TASK INSTRUCTIONS:
Hunt through the lines below for the string "user" and copy each one that has it.

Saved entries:
:::
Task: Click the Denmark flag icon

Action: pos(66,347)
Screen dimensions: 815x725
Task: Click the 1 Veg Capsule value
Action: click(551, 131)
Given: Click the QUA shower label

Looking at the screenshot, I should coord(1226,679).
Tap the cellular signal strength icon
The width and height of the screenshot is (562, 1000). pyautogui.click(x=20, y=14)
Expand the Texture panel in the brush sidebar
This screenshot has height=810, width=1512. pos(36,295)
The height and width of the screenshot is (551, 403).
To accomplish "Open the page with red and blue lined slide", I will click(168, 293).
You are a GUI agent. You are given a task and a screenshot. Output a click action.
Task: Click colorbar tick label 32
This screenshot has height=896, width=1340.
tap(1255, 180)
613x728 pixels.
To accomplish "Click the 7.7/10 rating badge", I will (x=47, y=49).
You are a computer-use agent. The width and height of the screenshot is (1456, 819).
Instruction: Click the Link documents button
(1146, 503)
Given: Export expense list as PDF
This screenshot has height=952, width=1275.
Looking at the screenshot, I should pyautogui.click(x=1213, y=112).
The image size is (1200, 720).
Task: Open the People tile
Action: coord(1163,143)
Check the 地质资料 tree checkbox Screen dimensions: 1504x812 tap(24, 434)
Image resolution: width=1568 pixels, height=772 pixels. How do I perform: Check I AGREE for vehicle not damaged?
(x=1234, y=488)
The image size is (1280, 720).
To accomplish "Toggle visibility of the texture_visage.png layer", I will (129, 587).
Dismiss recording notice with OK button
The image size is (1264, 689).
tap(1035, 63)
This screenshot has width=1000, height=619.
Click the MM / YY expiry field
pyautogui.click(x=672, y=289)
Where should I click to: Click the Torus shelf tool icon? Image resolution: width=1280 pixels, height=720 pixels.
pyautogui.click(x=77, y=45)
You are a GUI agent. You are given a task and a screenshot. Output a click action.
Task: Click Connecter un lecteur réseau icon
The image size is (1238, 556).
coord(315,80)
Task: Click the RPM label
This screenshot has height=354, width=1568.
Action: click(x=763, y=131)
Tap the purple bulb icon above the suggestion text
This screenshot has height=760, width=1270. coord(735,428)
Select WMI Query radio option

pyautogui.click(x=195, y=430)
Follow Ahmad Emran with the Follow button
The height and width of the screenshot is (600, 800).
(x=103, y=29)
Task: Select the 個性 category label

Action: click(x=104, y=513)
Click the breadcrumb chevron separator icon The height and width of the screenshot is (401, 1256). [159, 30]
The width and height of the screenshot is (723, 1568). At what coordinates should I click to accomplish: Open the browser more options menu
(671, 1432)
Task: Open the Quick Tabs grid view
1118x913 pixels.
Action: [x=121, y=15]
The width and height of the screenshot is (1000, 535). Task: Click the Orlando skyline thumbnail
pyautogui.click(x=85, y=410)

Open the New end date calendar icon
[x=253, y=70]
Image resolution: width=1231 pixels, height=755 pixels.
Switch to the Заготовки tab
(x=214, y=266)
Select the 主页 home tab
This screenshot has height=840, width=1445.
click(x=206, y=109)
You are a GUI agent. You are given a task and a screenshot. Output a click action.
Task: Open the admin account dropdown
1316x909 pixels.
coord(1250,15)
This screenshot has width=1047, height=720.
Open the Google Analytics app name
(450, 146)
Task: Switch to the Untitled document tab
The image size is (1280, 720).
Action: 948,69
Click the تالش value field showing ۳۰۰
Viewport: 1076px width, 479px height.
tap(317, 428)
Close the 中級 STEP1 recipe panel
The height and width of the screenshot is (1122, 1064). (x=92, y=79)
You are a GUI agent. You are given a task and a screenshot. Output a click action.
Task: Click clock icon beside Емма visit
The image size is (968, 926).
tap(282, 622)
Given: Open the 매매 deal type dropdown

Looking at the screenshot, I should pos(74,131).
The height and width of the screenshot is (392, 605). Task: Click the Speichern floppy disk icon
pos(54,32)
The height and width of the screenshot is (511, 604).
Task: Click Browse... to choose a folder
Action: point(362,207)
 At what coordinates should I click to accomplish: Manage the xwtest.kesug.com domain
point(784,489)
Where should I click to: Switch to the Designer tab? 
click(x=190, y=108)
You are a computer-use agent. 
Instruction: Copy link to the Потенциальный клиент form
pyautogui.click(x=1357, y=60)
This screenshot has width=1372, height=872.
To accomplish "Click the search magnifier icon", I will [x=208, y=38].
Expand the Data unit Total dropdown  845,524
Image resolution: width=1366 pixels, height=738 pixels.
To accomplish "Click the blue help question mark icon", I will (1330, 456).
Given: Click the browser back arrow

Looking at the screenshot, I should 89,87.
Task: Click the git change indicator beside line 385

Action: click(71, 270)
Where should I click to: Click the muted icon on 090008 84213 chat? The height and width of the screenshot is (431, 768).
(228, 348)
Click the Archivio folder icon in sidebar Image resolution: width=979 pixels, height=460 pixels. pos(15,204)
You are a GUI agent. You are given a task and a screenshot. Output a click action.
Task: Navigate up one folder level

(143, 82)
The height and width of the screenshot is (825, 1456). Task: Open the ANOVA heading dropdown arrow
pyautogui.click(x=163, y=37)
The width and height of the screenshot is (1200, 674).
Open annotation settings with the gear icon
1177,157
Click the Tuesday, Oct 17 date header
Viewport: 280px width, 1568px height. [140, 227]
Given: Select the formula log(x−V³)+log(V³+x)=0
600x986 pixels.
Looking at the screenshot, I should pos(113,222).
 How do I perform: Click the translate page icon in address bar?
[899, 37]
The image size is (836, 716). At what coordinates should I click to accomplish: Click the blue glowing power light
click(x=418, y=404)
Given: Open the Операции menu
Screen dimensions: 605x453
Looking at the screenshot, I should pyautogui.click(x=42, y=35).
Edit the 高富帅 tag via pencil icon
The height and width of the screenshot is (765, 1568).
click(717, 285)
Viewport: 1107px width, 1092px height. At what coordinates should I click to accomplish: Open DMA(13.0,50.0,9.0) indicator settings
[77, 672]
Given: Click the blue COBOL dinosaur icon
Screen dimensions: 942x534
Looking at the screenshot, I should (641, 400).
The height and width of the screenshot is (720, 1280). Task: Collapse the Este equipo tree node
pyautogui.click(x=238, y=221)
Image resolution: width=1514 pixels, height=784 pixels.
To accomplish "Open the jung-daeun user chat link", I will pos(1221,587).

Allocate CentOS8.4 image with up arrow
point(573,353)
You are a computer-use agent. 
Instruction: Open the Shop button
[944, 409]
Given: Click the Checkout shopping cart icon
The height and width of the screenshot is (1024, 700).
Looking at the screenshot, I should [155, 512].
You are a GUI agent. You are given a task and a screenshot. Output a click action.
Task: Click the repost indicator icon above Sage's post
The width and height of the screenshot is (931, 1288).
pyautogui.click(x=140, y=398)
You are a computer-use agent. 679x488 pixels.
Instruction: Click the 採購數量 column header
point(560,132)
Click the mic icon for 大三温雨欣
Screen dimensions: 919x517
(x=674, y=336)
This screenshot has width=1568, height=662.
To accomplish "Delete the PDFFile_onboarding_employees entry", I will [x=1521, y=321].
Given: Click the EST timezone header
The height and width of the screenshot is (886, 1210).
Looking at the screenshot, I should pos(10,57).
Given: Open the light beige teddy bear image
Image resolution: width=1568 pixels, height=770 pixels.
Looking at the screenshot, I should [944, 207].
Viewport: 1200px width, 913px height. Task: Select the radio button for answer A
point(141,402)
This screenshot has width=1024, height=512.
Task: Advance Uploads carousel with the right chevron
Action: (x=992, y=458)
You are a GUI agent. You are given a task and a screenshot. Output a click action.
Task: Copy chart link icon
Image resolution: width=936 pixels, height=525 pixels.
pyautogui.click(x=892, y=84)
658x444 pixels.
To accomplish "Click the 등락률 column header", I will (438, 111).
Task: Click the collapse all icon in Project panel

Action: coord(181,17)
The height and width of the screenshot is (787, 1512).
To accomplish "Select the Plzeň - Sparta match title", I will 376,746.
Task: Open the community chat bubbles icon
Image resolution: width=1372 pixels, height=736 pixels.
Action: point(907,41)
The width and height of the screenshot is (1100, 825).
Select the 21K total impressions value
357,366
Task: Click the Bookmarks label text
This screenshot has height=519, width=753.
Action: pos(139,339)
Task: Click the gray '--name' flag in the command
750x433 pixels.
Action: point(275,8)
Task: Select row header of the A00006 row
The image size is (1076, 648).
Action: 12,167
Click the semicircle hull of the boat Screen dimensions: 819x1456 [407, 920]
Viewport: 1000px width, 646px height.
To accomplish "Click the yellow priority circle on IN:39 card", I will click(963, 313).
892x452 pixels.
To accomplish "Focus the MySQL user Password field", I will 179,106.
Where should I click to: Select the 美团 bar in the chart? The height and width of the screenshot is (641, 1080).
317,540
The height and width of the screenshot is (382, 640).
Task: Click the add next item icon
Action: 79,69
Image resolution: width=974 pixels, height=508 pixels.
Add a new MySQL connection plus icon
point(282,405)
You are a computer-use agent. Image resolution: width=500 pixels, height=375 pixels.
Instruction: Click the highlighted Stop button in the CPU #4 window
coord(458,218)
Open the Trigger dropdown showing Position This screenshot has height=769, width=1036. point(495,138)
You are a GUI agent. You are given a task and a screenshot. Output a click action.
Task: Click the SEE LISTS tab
:::
ANSWER SPACE:
To accomplish "Open the jung-daeun user chat link", I will pos(1221,587).
To accomplish "Focus the MySQL user Password field", I will 179,106.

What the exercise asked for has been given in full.